WHAT TO DO
From the data below, copy exactly the lines that lie between the one holding "[Petland Columbus, Ohio] (251, 55)" and the one holding "[Toggle search] (140, 14)", including both, and nothing more.

Records contained in a dataset
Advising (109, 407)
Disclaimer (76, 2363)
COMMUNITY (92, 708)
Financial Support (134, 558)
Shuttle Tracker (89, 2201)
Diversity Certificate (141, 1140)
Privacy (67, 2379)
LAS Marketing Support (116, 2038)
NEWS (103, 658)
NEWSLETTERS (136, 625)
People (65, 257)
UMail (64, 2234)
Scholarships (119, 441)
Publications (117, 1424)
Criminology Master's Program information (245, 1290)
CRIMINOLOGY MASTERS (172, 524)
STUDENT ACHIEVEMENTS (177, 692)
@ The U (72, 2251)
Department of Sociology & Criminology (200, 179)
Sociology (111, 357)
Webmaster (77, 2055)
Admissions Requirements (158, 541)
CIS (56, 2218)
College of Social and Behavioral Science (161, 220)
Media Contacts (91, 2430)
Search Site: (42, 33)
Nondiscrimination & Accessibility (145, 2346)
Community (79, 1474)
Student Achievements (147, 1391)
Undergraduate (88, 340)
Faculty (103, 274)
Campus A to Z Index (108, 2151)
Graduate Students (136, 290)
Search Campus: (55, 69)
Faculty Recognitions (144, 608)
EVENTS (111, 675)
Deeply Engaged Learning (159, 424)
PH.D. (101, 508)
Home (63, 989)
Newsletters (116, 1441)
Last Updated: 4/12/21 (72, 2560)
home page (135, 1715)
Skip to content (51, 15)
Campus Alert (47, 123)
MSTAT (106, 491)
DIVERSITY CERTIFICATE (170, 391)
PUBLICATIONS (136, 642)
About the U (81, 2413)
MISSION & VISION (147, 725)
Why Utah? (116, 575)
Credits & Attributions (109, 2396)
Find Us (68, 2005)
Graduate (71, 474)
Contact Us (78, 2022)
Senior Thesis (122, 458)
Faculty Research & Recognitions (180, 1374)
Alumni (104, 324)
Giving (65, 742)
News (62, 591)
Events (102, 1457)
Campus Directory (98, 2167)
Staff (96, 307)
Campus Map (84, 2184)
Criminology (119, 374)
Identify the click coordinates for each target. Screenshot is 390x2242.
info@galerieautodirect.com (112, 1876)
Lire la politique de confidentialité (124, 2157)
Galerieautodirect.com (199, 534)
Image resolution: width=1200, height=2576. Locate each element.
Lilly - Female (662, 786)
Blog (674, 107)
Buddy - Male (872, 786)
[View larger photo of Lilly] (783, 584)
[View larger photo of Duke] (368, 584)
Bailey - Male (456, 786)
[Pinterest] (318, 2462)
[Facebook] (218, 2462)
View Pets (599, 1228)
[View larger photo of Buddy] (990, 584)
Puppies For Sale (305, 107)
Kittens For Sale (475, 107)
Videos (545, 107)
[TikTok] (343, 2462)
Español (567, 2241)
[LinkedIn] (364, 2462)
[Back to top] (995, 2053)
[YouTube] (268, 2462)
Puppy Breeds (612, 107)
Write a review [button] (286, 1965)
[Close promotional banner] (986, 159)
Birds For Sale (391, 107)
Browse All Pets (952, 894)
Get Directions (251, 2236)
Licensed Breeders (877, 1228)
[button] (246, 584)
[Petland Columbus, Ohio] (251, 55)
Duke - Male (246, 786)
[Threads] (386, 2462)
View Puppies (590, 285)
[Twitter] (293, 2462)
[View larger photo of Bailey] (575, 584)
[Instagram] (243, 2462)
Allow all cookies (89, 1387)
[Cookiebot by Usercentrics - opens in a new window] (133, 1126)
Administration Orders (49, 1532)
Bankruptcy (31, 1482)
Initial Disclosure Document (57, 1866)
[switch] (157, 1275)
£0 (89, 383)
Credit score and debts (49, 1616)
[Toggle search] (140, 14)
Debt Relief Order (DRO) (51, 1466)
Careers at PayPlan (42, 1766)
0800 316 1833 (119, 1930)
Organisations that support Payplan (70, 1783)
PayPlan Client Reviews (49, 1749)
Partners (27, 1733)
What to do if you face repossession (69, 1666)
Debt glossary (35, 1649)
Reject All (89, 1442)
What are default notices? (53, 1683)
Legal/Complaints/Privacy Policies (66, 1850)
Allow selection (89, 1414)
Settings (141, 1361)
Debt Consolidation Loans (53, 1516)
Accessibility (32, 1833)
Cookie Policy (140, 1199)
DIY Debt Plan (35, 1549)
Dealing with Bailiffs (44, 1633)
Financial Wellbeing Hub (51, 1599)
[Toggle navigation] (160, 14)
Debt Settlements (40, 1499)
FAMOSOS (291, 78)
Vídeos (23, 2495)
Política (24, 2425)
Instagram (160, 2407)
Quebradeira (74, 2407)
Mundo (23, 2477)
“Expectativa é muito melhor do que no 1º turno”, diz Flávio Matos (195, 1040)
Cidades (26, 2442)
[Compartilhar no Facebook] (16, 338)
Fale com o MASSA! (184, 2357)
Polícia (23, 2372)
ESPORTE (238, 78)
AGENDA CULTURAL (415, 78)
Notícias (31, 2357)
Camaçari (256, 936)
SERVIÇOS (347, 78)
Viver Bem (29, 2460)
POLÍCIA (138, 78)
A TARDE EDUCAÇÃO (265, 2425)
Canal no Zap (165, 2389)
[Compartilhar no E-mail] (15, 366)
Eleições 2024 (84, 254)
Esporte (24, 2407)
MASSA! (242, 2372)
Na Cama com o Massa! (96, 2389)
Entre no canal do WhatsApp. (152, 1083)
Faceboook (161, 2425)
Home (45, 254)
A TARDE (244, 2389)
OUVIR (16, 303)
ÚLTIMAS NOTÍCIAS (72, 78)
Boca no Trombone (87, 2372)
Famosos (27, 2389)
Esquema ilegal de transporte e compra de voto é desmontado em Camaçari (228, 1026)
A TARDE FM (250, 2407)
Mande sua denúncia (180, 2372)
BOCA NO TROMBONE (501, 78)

TASK RESPONSE
[Petland Columbus, Ohio] (251, 55)
Duke - Male (246, 786)
[Threads] (386, 2462)
View Puppies (590, 285)
[Twitter] (293, 2462)
[View larger photo of Bailey] (575, 584)
[Instagram] (243, 2462)
Allow all cookies (89, 1387)
[Cookiebot by Usercentrics - opens in a new window] (133, 1126)
Administration Orders (49, 1532)
Bankruptcy (31, 1482)
Initial Disclosure Document (57, 1866)
[switch] (157, 1275)
£0 (89, 383)
Credit score and debts (49, 1616)
[Toggle search] (140, 14)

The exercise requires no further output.